The combined Starship-Orion stack will travel to low lunar orbit, rather than NRHO, after which Starship will undock for the landing.
"This approach improves crew safety by, first, conducting the critical crew docking event in Earth orbit, just like we're going to practice on Artemis 3," she said. "And the crew can abort off the lunar surface almost any time versus waiting up to days from NRHO."
It also lowers propellant requirements, she added, because of a "more direct route" to the moon, which means fewer launches of propellant tankers needed for the mission. She did not disclose how many tanker launches are now anticipated.
"The big thing in my mind is it eliminated the loiter requirements we had on them in order to rendezvous out in a lunar orbit," said Steve Creech, NASA HLS program manager, in an interview after the crew announcement event. "We had pretty demanding loiter requirements, and so with this, they can stay at their propellant depot until Orion is ready."
That, in turn, reduces the need for unique systems for the HLS version of Starship. "They've been able to get back closer to the Starship fleet design," he said.
The Starship that will be used for the Artemis 3 mission will be a Starship V3 taken "off the line" with the addition of a docking adapter, Jensen said, but with few other systems specific to the lunar lander version, such as a crew cabin.

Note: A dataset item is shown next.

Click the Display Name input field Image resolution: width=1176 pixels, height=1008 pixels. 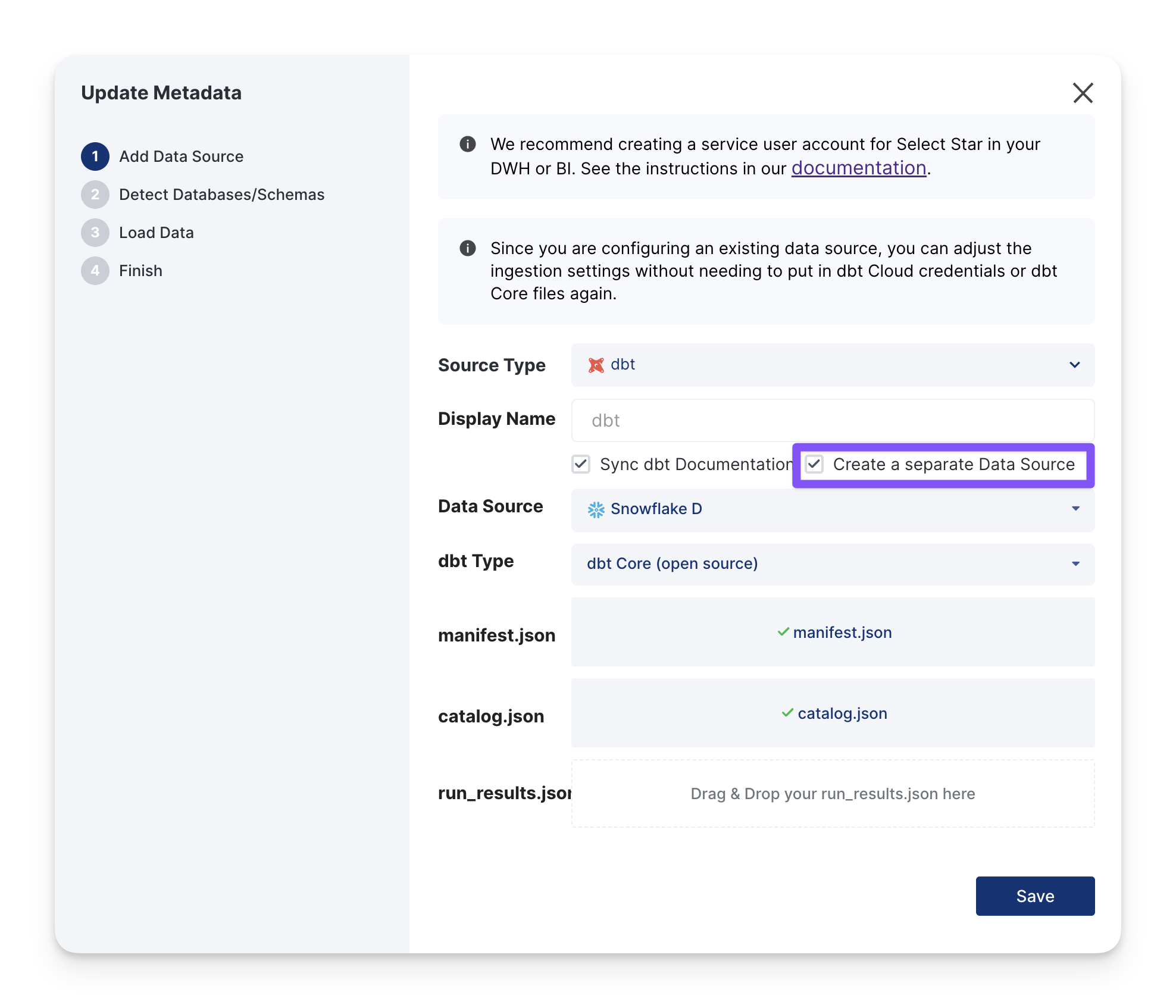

"With SpaceX, they have demonstrated many of those capabilities continuously on Crew Dragon," NASA Administrator Jared Isaacman said in a June 10 social media post, referring to the company's experience with crewed spacecraft systems.
What is more important, he said, are "other controllability tests" of the combined Starship-Orion stack "based on the negative-X axis acceleration that will be necessary when Starship undertakes the TLI burn to the moon with a docked Orion."
For Blue Origin, Creech said the biggest change in its Blue Moon architecture involves replacing a "transporter" spacecraft. The company released details last year about that spacecraft, which would store liquid hydrogen and liquid oxygen propellants aggregated in low Earth orbit and transport them to the moon for use by the Blue Moon lander.
Blue Origin is setting aside that transporter. "Now they're using what I call Mark 1-derived transfer stages in lieu of that," he said, a reference to the uncrewed Blue Moon Mark 1 lander. "That architecture change has eliminated really some of the biggest technology development risks that they had."
Creech noted that the first Blue Moon Mark 2 crewed landing would have been the third landing overall around the end of the decade under the original architecture. Replacing the transporter with the transfer stages is "the big change I would say that allows them to be able to pull back and have an opportunity to fly earlier."
John Couluris, senior vice president of lunar permanence at Blue Origin, said at the crew announcement event that the company was pressing ahead with work on its Blue Moon landers while investigating the New Glenn explosion during a May 28 static-fire test that caused serious damage to the pad. That explosion raised questions about the company's ability to launch its Blue Moon landers for both Artemis 3 and other test flights.
"Manufacturing is well underway on the Artemis 3 Mark 2 lunar crew module" and other lander subsystems, he said. "Our factories are running around-the-clock shifts in a responsible manner."
"We expect to complete the vehicle for Artemis 3 and be ready for launch in 2027," he said. "We've redoubled our efforts and are moving forward."